* [Aim of the exercise]: Lay out the lines from the one containing "Image resolution: width=441" through the one containing "Action: pos(158,75)" as a Markdown table with the columns No. and Entry. Number each row and leave out blank lines.

* [Records shown]:
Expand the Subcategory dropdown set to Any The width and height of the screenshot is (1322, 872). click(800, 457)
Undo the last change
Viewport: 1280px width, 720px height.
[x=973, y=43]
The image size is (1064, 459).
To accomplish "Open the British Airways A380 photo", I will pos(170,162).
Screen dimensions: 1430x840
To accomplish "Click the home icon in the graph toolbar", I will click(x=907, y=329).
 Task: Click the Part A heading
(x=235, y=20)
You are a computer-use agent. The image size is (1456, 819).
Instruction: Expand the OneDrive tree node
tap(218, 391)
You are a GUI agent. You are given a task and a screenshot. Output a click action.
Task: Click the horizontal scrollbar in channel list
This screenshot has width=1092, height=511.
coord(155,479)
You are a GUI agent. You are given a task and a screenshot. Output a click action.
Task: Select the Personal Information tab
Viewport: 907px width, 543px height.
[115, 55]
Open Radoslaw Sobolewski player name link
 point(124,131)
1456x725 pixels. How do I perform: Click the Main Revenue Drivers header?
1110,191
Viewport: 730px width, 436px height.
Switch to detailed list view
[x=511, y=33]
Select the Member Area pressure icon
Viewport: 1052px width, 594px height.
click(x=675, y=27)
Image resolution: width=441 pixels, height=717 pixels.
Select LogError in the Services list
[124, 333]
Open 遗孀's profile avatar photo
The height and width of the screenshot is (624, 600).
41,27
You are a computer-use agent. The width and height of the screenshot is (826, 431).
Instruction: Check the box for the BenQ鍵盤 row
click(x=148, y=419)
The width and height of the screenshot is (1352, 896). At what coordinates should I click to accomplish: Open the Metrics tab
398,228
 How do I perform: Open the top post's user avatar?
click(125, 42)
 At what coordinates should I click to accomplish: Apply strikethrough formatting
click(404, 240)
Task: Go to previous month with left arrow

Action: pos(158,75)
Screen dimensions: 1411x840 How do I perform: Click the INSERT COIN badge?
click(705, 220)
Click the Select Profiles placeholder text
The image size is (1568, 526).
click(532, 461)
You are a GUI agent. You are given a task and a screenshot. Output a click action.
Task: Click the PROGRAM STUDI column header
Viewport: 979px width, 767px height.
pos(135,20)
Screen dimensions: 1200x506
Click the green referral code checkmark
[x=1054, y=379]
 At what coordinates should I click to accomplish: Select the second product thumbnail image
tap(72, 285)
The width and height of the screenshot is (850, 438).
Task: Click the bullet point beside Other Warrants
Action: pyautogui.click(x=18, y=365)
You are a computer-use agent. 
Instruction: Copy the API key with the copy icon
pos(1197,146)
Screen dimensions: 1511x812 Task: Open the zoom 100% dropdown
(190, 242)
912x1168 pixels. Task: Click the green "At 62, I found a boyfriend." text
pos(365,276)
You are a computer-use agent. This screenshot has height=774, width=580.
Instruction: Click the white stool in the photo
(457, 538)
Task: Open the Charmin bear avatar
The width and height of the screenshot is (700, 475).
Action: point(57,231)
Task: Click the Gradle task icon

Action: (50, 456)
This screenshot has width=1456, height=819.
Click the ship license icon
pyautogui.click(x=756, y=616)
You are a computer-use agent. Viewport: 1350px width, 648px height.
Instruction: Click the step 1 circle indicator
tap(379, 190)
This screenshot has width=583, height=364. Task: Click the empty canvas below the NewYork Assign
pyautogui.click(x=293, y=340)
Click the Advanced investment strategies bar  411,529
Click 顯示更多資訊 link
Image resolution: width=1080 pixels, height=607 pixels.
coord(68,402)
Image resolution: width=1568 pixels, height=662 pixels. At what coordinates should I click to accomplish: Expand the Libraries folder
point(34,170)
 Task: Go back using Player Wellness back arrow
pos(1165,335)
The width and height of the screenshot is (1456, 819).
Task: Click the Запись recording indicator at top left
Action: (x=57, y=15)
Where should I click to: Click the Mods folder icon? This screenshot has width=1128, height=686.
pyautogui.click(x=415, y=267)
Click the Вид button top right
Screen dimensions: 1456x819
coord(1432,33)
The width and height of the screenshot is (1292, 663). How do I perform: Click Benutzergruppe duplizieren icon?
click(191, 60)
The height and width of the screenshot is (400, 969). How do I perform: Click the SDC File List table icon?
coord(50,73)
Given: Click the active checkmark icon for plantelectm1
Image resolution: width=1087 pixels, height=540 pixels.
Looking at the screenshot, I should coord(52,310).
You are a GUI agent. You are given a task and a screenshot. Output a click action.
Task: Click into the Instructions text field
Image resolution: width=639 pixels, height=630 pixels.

* [In response]:
| No. | Entry |
|---|---|
| 1 | Image resolution: width=441 pixels, height=717 pixels. |
| 2 | Select LogError in the Services list |
| 3 | [124, 333] |
| 4 | Open 遗孀's profile avatar photo |
| 5 | The height and width of the screenshot is (624, 600). |
| 6 | 41,27 |
| 7 | You are a computer-use agent. The width and height of the screenshot is (826, 431). |
| 8 | Instruction: Check the box for the BenQ鍵盤 row |
| 9 | click(x=148, y=419) |
| 10 | The width and height of the screenshot is (1352, 896). At what coordinates should I click to accomplish: Open the Metrics tab |
| 11 | 398,228 |
| 12 |  How do I perform: Open the top post's user avatar? |
| 13 | click(125, 42) |
| 14 |  At what coordinates should I click to accomplish: Apply strikethrough formatting |
| 15 | click(404, 240) |
| 16 | Task: Go to previous month with left arrow |
| 17 | Action: pos(158,75) |